Records to process below:

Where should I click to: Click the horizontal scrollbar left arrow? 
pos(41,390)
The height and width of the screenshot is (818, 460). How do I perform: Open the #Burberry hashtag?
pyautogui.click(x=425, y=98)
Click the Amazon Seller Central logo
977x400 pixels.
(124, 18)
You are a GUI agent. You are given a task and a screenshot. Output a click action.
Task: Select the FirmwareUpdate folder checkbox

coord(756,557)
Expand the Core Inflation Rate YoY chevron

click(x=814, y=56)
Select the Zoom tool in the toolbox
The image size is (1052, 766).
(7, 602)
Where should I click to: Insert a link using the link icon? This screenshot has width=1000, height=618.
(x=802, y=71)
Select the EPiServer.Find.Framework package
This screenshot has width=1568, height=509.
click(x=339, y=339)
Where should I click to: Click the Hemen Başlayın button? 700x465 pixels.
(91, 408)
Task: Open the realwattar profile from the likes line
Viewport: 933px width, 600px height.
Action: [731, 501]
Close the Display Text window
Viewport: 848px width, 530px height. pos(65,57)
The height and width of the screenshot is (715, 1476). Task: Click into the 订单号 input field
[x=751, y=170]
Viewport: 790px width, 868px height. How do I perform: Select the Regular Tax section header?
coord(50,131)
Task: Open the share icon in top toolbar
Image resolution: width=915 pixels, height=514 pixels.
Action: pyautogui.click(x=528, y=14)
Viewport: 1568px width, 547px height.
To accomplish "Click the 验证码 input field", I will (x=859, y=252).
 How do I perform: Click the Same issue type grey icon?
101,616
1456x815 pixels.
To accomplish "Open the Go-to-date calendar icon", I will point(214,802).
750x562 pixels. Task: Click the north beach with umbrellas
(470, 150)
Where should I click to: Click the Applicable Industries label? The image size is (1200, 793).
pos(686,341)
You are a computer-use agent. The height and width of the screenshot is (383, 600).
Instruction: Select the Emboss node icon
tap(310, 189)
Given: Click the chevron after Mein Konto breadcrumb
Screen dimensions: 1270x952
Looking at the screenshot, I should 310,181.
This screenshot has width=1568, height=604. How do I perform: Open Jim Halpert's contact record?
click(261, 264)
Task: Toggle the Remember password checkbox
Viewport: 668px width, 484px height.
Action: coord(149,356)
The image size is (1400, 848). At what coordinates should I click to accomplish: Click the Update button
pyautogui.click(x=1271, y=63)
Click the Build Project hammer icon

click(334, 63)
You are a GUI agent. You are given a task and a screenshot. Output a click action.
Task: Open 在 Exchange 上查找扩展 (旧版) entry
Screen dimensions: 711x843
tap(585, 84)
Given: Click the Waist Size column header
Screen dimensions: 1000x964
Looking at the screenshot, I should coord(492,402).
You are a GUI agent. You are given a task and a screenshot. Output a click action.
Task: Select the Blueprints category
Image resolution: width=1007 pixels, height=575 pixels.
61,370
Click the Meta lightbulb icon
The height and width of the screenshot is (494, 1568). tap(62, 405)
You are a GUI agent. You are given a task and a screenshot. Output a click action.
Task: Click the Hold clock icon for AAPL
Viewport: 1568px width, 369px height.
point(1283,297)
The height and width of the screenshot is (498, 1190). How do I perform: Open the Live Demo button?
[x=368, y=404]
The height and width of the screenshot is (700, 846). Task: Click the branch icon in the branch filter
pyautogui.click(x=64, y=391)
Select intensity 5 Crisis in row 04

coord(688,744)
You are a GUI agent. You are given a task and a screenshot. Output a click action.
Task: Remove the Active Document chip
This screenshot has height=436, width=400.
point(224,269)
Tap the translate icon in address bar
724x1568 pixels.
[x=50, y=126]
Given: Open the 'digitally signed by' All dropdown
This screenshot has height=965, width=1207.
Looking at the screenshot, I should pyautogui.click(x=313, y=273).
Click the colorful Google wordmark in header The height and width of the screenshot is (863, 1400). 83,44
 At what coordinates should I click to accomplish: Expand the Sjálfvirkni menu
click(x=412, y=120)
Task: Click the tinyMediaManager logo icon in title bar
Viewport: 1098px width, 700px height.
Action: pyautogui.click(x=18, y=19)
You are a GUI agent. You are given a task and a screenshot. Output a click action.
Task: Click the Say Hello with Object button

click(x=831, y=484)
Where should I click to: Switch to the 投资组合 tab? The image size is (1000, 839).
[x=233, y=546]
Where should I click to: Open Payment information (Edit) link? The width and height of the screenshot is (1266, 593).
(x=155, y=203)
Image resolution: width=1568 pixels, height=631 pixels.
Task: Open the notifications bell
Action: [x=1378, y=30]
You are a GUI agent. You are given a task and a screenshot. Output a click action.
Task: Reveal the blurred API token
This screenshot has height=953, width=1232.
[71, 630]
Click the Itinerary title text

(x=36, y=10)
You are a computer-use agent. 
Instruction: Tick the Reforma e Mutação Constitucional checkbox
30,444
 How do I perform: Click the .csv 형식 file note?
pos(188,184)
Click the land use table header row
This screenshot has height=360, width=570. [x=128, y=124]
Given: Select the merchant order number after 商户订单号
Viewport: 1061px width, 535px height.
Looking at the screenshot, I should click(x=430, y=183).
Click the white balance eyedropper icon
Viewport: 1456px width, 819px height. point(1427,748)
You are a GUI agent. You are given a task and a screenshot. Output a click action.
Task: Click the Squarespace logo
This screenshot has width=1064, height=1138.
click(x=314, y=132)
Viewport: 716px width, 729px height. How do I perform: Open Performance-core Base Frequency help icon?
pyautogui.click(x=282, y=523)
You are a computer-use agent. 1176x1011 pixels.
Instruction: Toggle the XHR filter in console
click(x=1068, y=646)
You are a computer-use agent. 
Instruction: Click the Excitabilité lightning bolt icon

End of Records to process.

**Exercise instructions:**
Only lines holding "computer" are wanted; copy all of them from the listing.

**Written reply:**
You are a computer-use agent. The height and width of the screenshot is (383, 600).
You are a computer-use agent. 
You are a computer-use agent. 1176x1011 pixels.
You are a computer-use agent. 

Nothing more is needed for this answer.